▶ Task to complete
Each line of the data should be repeated precisely.

◆ ◆ ◆ ◆ ◆

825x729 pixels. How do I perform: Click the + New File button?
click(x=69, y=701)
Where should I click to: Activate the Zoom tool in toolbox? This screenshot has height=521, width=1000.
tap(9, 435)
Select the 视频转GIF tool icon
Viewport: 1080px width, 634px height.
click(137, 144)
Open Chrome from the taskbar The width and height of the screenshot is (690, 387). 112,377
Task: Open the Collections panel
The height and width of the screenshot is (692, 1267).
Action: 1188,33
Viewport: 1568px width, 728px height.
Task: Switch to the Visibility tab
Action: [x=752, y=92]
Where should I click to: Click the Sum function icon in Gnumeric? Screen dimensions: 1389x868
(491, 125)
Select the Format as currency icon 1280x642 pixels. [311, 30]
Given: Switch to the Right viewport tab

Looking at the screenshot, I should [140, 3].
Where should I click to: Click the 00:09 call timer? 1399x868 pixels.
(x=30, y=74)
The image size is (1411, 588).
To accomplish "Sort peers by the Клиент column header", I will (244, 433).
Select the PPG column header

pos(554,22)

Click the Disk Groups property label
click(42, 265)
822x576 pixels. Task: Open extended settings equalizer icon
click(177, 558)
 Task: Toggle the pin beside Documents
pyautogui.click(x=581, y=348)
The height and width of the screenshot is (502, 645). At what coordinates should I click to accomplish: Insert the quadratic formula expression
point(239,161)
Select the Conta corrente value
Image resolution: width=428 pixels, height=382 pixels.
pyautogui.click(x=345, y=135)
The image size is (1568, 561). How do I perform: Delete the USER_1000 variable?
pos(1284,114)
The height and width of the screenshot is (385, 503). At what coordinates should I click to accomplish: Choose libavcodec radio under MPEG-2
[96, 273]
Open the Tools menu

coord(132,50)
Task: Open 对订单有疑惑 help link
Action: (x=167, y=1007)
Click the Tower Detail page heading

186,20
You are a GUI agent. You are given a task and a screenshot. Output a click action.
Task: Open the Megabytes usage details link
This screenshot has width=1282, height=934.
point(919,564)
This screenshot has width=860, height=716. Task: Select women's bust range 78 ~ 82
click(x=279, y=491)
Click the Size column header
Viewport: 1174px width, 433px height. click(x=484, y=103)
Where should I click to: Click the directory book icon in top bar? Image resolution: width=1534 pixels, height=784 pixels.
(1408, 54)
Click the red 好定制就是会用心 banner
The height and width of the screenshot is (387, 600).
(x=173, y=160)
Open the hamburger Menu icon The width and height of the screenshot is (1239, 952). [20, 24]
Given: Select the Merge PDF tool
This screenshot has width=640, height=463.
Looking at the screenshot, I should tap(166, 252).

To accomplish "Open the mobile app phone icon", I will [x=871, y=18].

◆ ◆ ◆ ◆ ◆

▶ Task answer
825x729 pixels. How do I perform: Click the + New File button?
click(x=69, y=701)
Where should I click to: Activate the Zoom tool in toolbox? This screenshot has height=521, width=1000.
tap(9, 435)
Select the 视频转GIF tool icon
Viewport: 1080px width, 634px height.
click(137, 144)
Open Chrome from the taskbar The width and height of the screenshot is (690, 387). 112,377
Task: Open the Collections panel
The height and width of the screenshot is (692, 1267).
Action: 1188,33
Viewport: 1568px width, 728px height.
Task: Switch to the Visibility tab
Action: [x=752, y=92]
Where should I click to: Click the Sum function icon in Gnumeric? Screen dimensions: 1389x868
(491, 125)
Select the Format as currency icon 1280x642 pixels. [311, 30]
Given: Switch to the Right viewport tab

Looking at the screenshot, I should [140, 3].
Where should I click to: Click the 00:09 call timer? 1399x868 pixels.
(x=30, y=74)
The image size is (1411, 588).
To accomplish "Sort peers by the Клиент column header", I will (244, 433).
Select the PPG column header

pos(554,22)

Click the Disk Groups property label
click(42, 265)
822x576 pixels. Task: Open extended settings equalizer icon
click(177, 558)
 Task: Toggle the pin beside Documents
pyautogui.click(x=581, y=348)
The height and width of the screenshot is (502, 645). At what coordinates should I click to accomplish: Insert the quadratic formula expression
point(239,161)
Select the Conta corrente value
Image resolution: width=428 pixels, height=382 pixels.
pyautogui.click(x=345, y=135)
The image size is (1568, 561). How do I perform: Delete the USER_1000 variable?
pos(1284,114)
The height and width of the screenshot is (385, 503). At what coordinates should I click to accomplish: Choose libavcodec radio under MPEG-2
[96, 273]
Open the Tools menu

coord(132,50)
Task: Open 对订单有疑惑 help link
Action: (x=167, y=1007)
Click the Tower Detail page heading

186,20
You are a GUI agent. You are given a task and a screenshot. Output a click action.
Task: Open the Megabytes usage details link
This screenshot has width=1282, height=934.
point(919,564)
This screenshot has width=860, height=716. Task: Select women's bust range 78 ~ 82
click(x=279, y=491)
Click the Size column header
Viewport: 1174px width, 433px height. click(x=484, y=103)
Where should I click to: Click the directory book icon in top bar? Image resolution: width=1534 pixels, height=784 pixels.
(1408, 54)
Click the red 好定制就是会用心 banner
The height and width of the screenshot is (387, 600).
(x=173, y=160)
Open the hamburger Menu icon The width and height of the screenshot is (1239, 952). [20, 24]
Given: Select the Merge PDF tool
This screenshot has width=640, height=463.
Looking at the screenshot, I should tap(166, 252).

To accomplish "Open the mobile app phone icon", I will [x=871, y=18].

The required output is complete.